#### Excerpted records
================

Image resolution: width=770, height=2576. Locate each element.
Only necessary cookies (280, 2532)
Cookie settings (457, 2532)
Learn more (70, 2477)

================

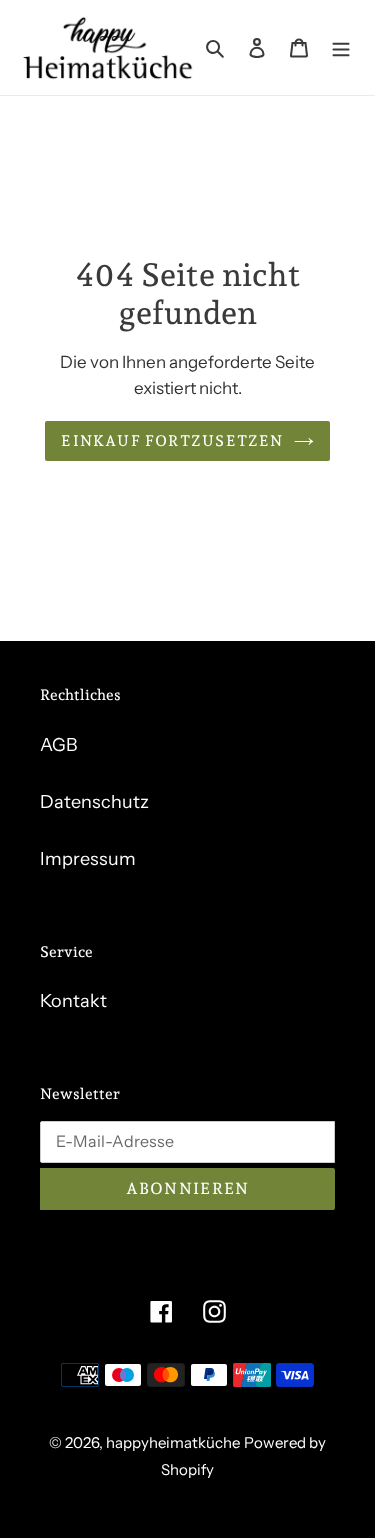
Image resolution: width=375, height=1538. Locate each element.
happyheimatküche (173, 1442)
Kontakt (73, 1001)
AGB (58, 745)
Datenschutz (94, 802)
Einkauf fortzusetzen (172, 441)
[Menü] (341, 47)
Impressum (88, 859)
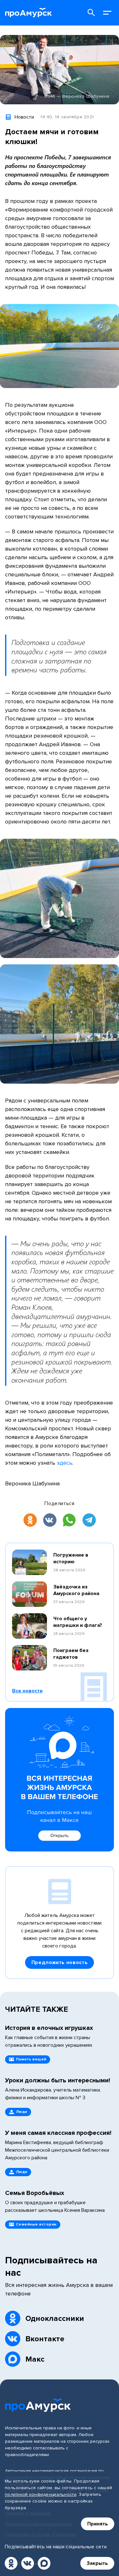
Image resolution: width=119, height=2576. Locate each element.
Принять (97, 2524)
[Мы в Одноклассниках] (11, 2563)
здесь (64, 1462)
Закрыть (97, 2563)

================

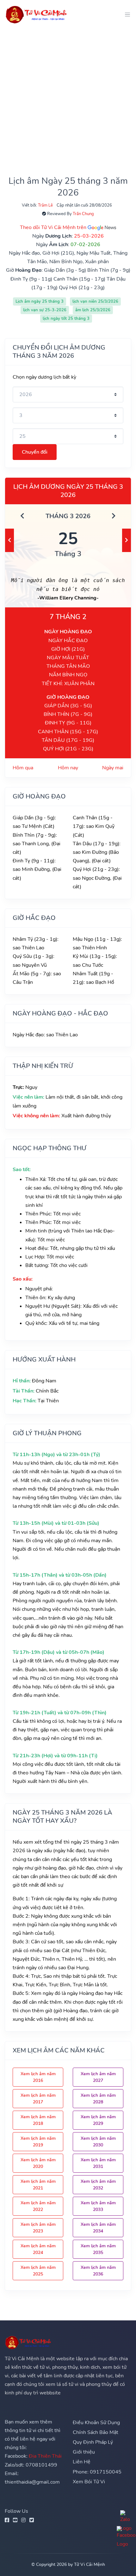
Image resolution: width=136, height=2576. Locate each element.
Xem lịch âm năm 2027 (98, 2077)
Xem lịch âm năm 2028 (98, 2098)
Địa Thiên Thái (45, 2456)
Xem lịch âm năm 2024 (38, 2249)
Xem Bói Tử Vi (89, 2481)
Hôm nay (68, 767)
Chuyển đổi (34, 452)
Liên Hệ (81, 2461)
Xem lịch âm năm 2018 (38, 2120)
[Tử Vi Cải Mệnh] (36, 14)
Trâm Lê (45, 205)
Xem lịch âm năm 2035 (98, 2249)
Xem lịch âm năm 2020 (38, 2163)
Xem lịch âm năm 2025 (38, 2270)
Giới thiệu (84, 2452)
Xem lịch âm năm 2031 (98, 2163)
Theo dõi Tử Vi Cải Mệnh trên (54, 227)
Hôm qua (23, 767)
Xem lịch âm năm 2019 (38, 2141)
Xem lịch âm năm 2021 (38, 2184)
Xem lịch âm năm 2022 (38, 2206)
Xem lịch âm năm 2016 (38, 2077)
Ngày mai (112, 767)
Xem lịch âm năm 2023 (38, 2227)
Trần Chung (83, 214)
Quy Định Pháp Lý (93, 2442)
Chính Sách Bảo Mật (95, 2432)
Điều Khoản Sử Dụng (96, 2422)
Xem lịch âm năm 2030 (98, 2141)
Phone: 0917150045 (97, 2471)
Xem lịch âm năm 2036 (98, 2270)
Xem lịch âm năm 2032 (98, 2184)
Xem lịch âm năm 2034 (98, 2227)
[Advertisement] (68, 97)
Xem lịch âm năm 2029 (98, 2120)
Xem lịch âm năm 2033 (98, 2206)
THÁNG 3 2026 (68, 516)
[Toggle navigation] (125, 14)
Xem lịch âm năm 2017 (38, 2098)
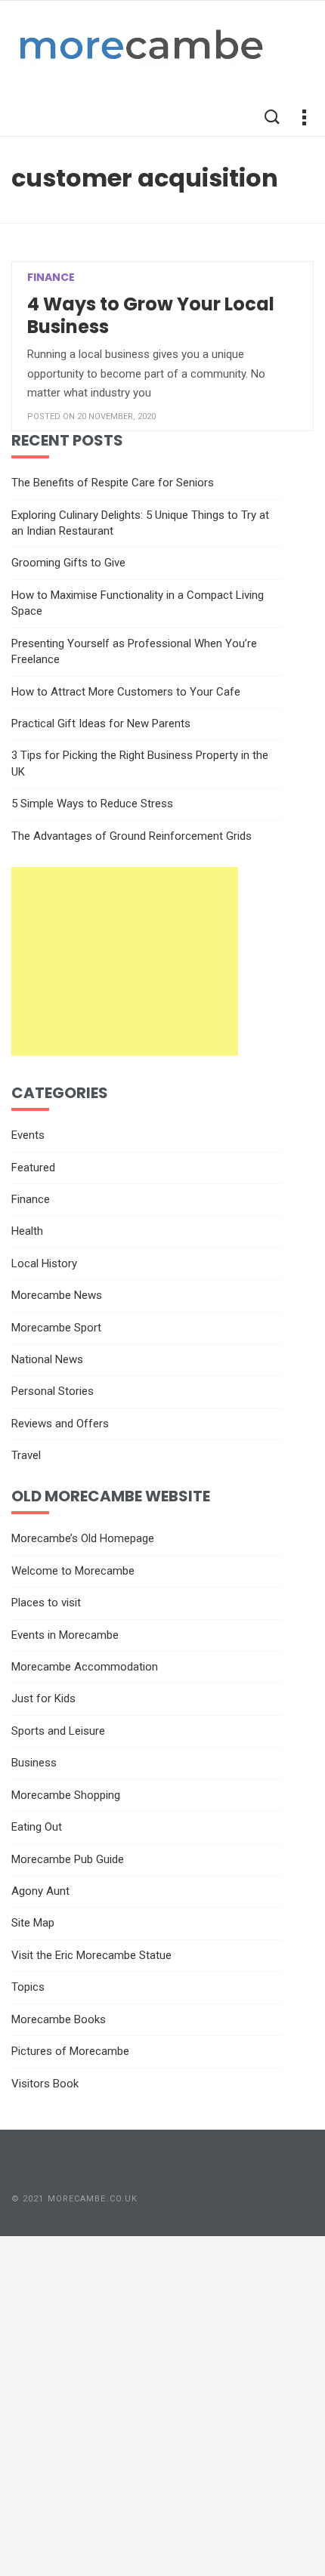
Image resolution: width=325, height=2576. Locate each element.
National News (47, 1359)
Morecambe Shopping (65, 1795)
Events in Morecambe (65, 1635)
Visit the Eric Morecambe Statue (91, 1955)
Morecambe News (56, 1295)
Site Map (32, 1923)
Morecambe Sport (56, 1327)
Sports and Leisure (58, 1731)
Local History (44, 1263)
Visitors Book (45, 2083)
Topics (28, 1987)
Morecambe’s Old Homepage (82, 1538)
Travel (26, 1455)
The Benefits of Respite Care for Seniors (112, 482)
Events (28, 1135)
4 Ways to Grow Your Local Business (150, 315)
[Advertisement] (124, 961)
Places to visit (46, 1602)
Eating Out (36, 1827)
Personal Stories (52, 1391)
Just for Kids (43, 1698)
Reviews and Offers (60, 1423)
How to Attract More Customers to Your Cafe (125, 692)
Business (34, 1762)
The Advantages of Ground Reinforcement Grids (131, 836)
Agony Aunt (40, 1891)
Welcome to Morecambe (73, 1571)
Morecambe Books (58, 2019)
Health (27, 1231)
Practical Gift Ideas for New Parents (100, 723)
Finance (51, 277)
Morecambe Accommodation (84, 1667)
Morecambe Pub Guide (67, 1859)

================

#### Problem to solve
Copy verbatim, from the listing above, each line from the one containing "Image resolution: width=770, height=2576." down to the one containing "Learn more (70, 2477)", inclusive.

#### Answer for the task
Image resolution: width=770, height=2576. Locate each element.
Only necessary cookies (280, 2532)
Cookie settings (457, 2532)
Learn more (70, 2477)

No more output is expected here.